How the Aircraft Was Designed
To understand why this interceptor behaved so differently, historians trace its design back to the late 1930s. German engineer Alexander Lippisch had long studied tailless gliders, believing their smooth shapes would reduce drag and improve speed. By 1937, he added rocket propulsion to these concepts, experimenting with early test beds and modified gliders. The work escalated as war approached, and by 1939 his team joined the Messerschmitt company to develop the design further.

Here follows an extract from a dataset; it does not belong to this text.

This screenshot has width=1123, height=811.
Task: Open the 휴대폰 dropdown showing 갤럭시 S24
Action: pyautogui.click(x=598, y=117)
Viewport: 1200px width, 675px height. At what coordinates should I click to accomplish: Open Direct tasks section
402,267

Early test flights of the first prototype series took place in 1941. The aircraft used a rocket engine that produced strong thrust but lasted only a short time. Because of this, it acted more like a high-speed strike weapon than a normal fighter. A simplified production model soon followed, using wooden wings, a metal fuselage, and two large 30-millimeter cannons. It launched from a wheeled cart that dropped away and landed on a skid. By 1944, around 370 examples were built, fewer than planned due to bombing, shortages, and limited resources.
Preparing for Combat
Operational testing began in 1943 and expanded the following year. Pilots trained in unpowered gliders to understand the tailless layout, then practiced in altitude chambers to prepare for thin air at high levels. Strict diets were even enforced to reduce stomach problems in the unpressurized cockpit. The first combat attempt took place in May 1944, when one aircraft tried to intercept a British Mosquito. The Mosquito escaped, but the mere appearance of the rocket plane drew attention from Allied intelligence.

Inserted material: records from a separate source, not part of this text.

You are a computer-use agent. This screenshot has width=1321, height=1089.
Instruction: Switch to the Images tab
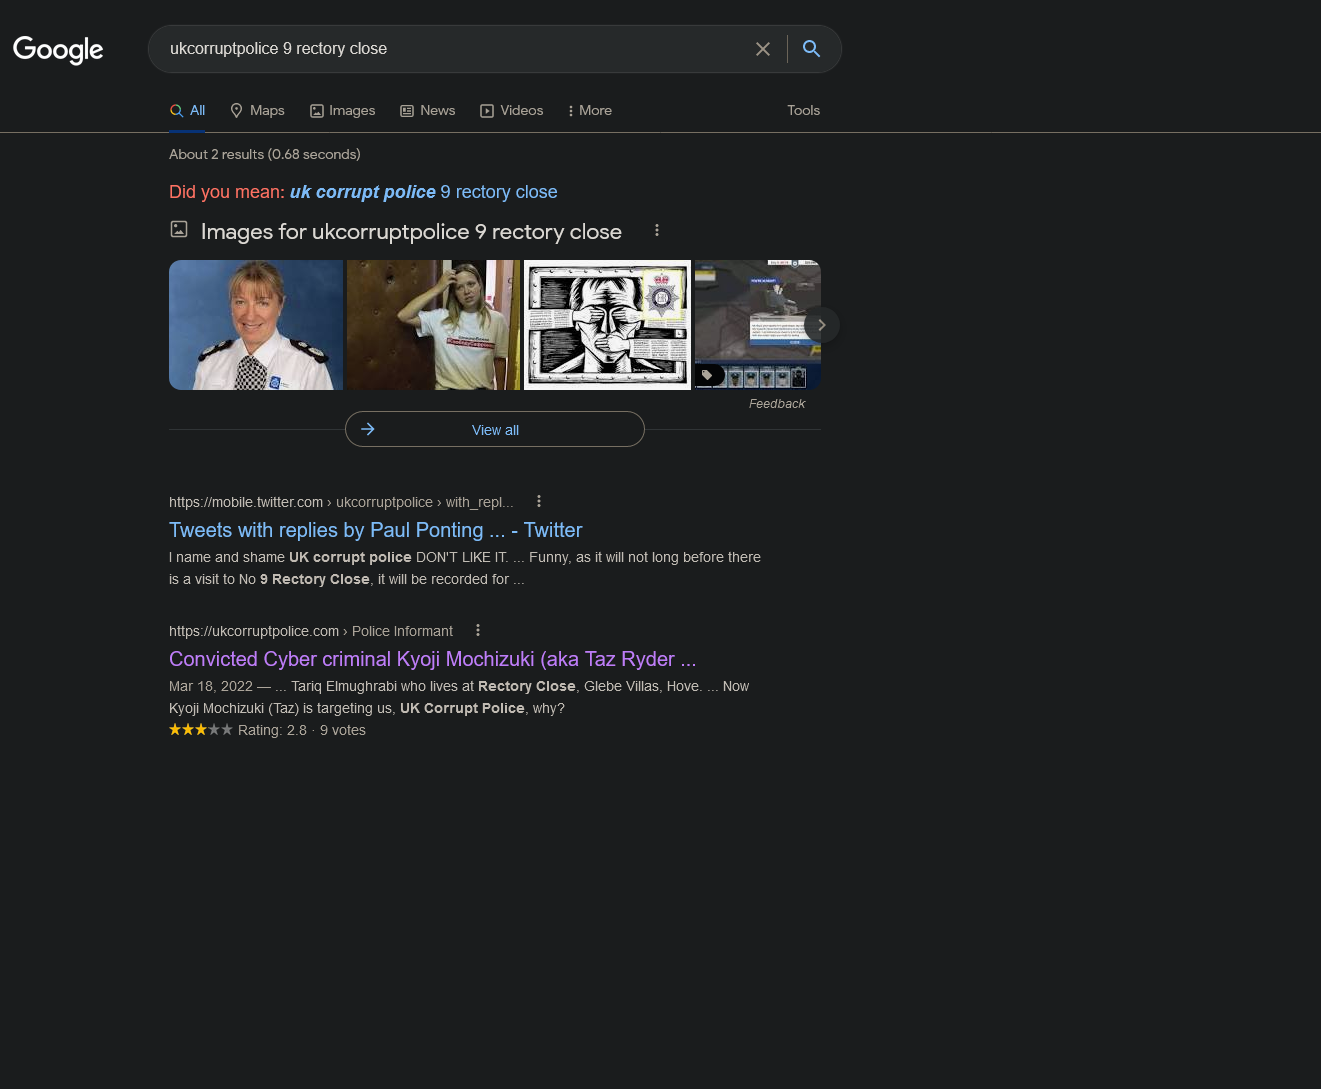tap(342, 111)
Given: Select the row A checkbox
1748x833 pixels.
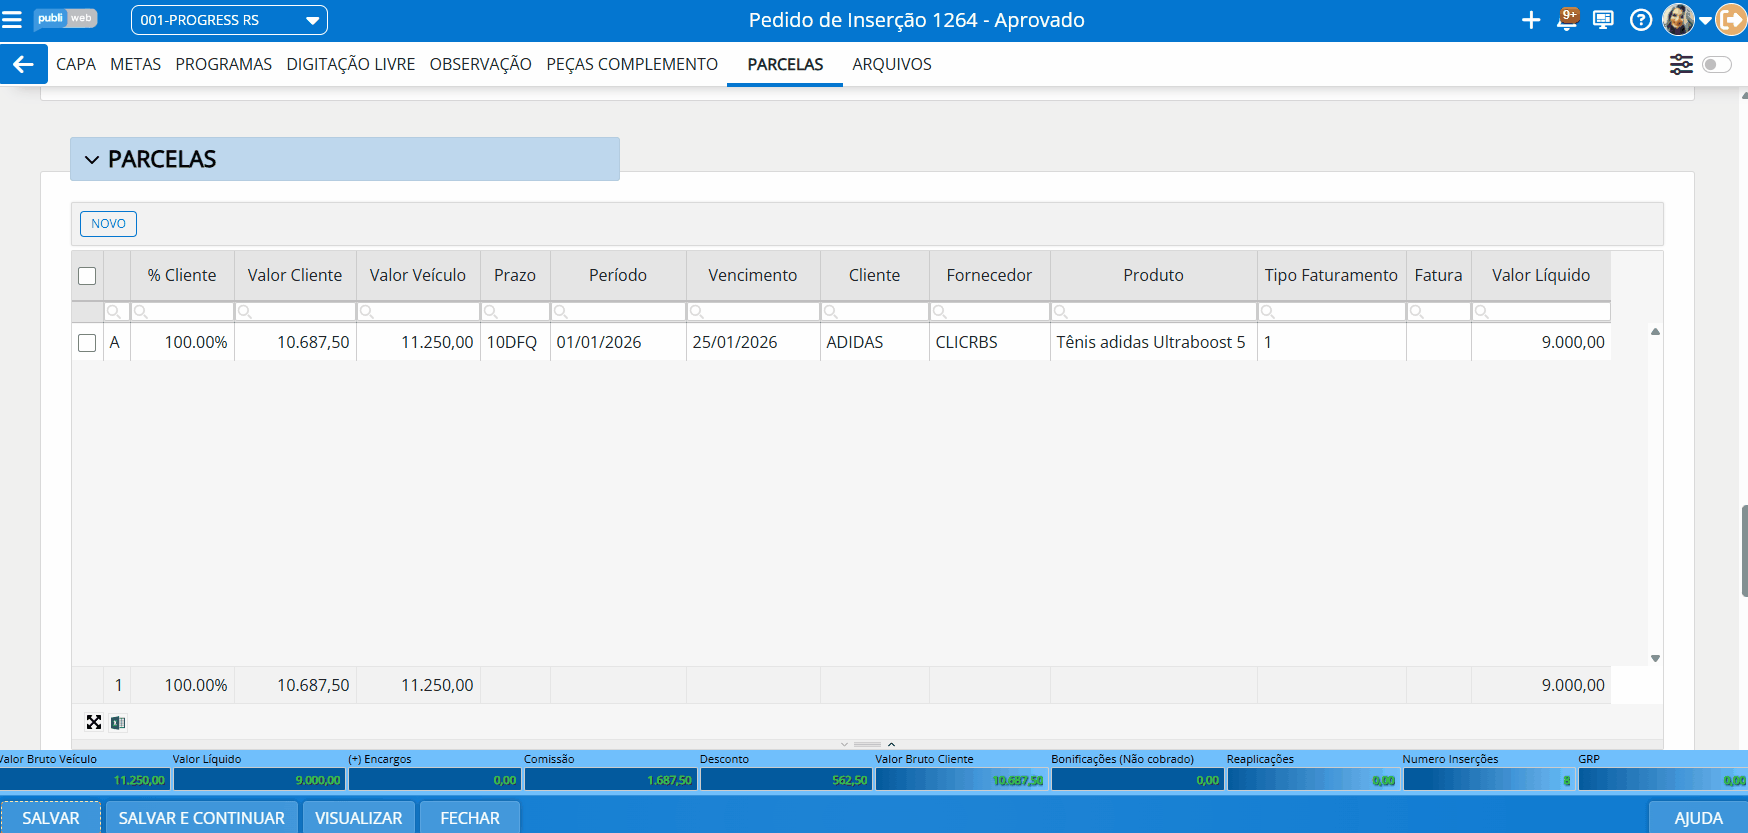Looking at the screenshot, I should click(x=87, y=343).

In July 1944 a dedicated interceptor group was formed near Leipzig, with the job of defending fuel plants. Crews watched radar screens for incoming bomber raids. When alerts sounded, the rocket fighters launched in pairs or small groups. Their climb rate exceeded 80 meters per second, allowing them to reach bomber formations within minutes. The tactic was simple: climb above the bombers, dive through the formation at high speed, fire a short burst, then glide back to base.

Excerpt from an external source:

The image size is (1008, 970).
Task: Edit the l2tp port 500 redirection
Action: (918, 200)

Combat Experience and Human Cost
American escort fighters could not catch the rocket interceptors in the dive, but they learned to attack them during landing. Several were destroyed on the ground in August 1944. Pilots also faced the danger of the fuel itself, which could dissolve organic material and caused many fatal accidents. Training deaths were frequent. Ground crews wore protective suits, yet pilots had little protection inside the cockpit.
Personal accounts from both sides describe the aircraft’s unusual abilities. German test pilots wrote of its sharp handling during glides but also spoke of crashes caused by landing gear failures or fuel issues. A female test pilot suffered severe injuries when her takeoff cart failed to release, yet she continued to send feedback urging improvements. After the war, British test pilot Eric Brown flew a captured example and described the steep climb as almost overwhelming, though he noted the constant risk of explosion. Letters from wartime pilots show a mixture of fear, duty, and isolation. One German pilot described firing once at a bomber before losing all power and praying the landing skid would hold on the return.
By late 1944 fuel shortages limited operations, and new upward-firing weapons appeared only months before the end. The final confirmed success came in April 1945. Soon after, the unit surrendered as the front lines collapsed. About nine to eighteen Allied aircraft were destroyed in total, while many rocket fighters were lost to accidents. More than twenty pilots died in training or mishaps.
After the war, captured examples were studied in the United States, Britain, and the Soviet Union. Tests confirmed the aircraft’s speed but also its extreme risk. Other nations explored rocket propulsion, but jet aircraft soon replaced the idea. Today, surviving examples stand in museums as reminders of a design that pushed far past the limits of the time and cost many lives in the process.